Akademik Veri Yönetim Sistemi
GENERAL PHYSIOLOGY AND BIOPHYSICS, cilt.21, sa.2, ss.205-226, 2002 (SCI-Expanded)
Action potentials (APs) and impulse responses in the soma and axon of the rapidly and slowly adapting (SA) abdominal stretch receptor neurons of the crayfish (Astacus leptodactylus) were recorded with single microelectrode current-clamp technique. Impulse frequency response to constant current injection was almost constant in the SA neuron while the response decayed completely in the rapidly adapting (RA) neuron. Mean impulse frequency responses to current stimulations were similar in the receptor neuron pairs. In the RA neuron additional current steps evoked additional impulses while a sudden drop in the current amplitude caused adaptation.
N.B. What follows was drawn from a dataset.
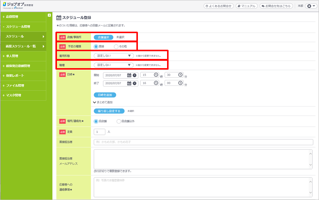Image resolution: width=319 pixels, height=200 pixels.
Task: Clear the end date with the X icon
Action: click(x=135, y=83)
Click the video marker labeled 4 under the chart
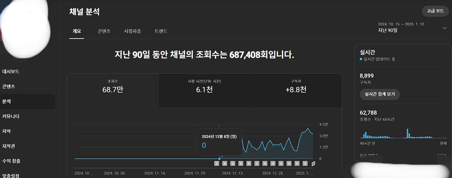Screen dimensions: 452x178 (x=225, y=163)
Impulse duration was dependent on the rate of rise when current ramps were used. Adaptation was facilitated when calculated receptor current was used. Exposing the neuron to 3 mmol/l TEA or scorpion venom resulted in partly elongated impulse responses. SA neuron could continuously convert the current input into impulse frequency irrespective of previous stimulation conditions. Exposing the SA neuron to 3 mmol/l TEA or 1 mmol/l Lidocaine reduced impulse duration to large current stimulations. The SA neuron fired spontaneously if it was exposed to 5-10 mmol/l Lidocaine or 10(-2) mg/ml Leiurus quinquestriatus venom. The action potential (AP) amplitudes in the RA soma, RA axon, SA soma, and SA axon were significantly different between components of all pairs. Duration of the AP in the axon of the RA neuron was significantly shorter than those in the RA soma, SA soma, and SA axon. Diameter of the RA axon was larger than that of the SA axon. Non-adapting impulse responses were promptly observed only in the SA axons. The results indicate that the RA neuron is a sort of rate receptor transducing the rapid length changes in the receptor muscle while the SA neuron is capable of transducing the maintained length changes in the receptor muscle. The differences in firing properties mainly originate from the differences in the active and passive properties of the receptor neurons.